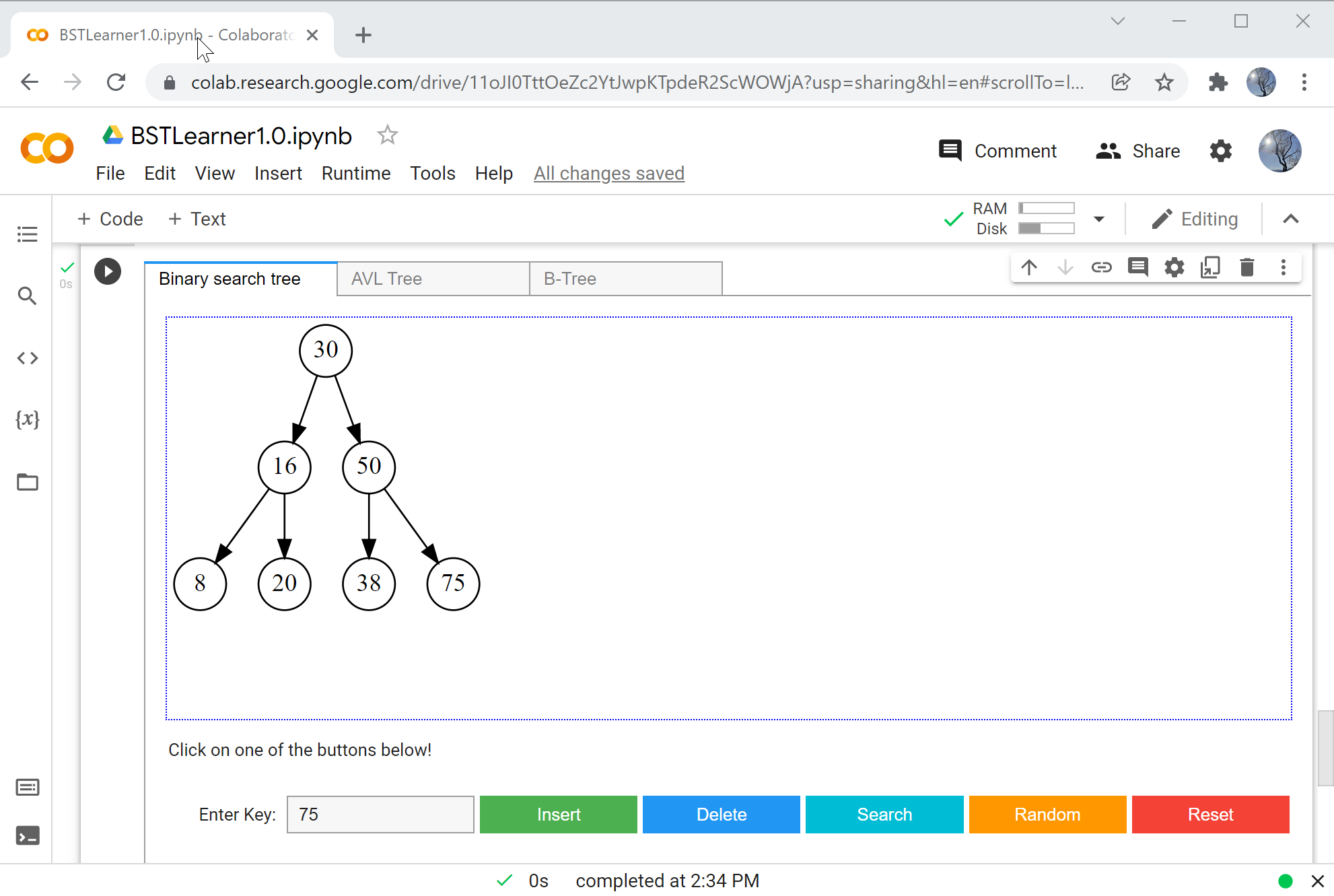Toggle the variables panel icon

27,419
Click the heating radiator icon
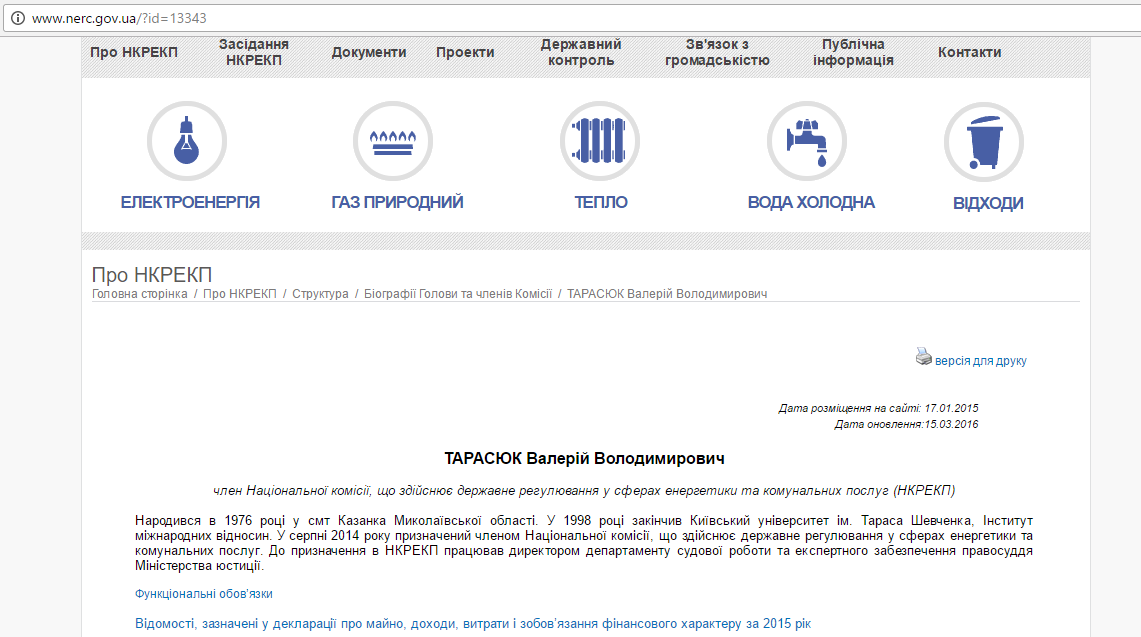Viewport: 1141px width, 637px height. pyautogui.click(x=600, y=141)
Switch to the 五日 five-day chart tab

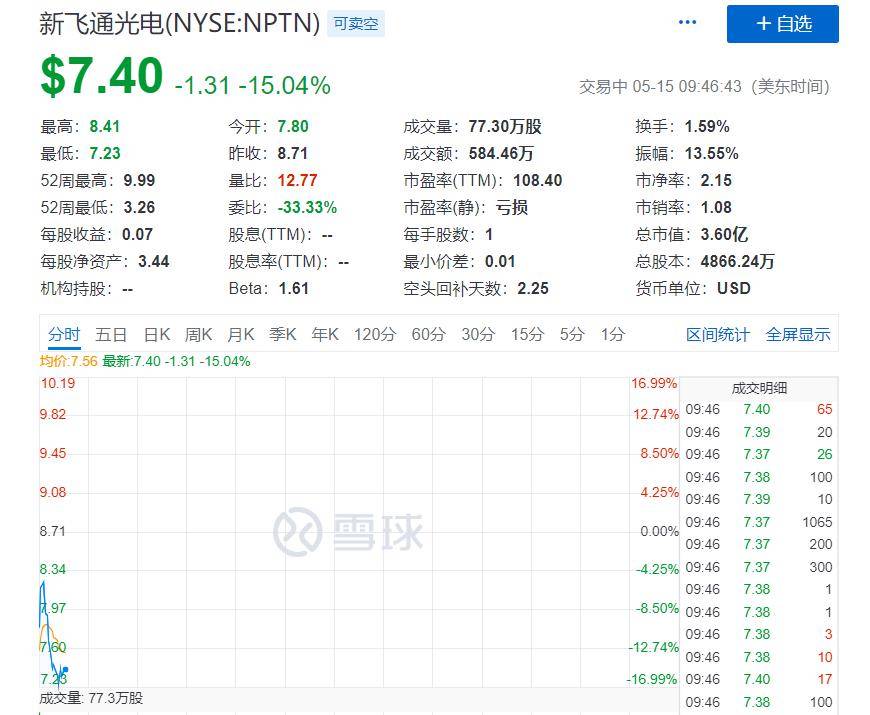point(111,334)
..............................
• AIM OF THE TASK
Output, exactly and only: the line containing "Click the heating radiator icon", the last line of the listing above, and every line in between. Leave the pictures out.

• RESPONSE TO THE TASK
Click the heating radiator icon
Viewport: 1141px width, 637px height. pyautogui.click(x=600, y=141)
Switch to the 五日 five-day chart tab

point(111,334)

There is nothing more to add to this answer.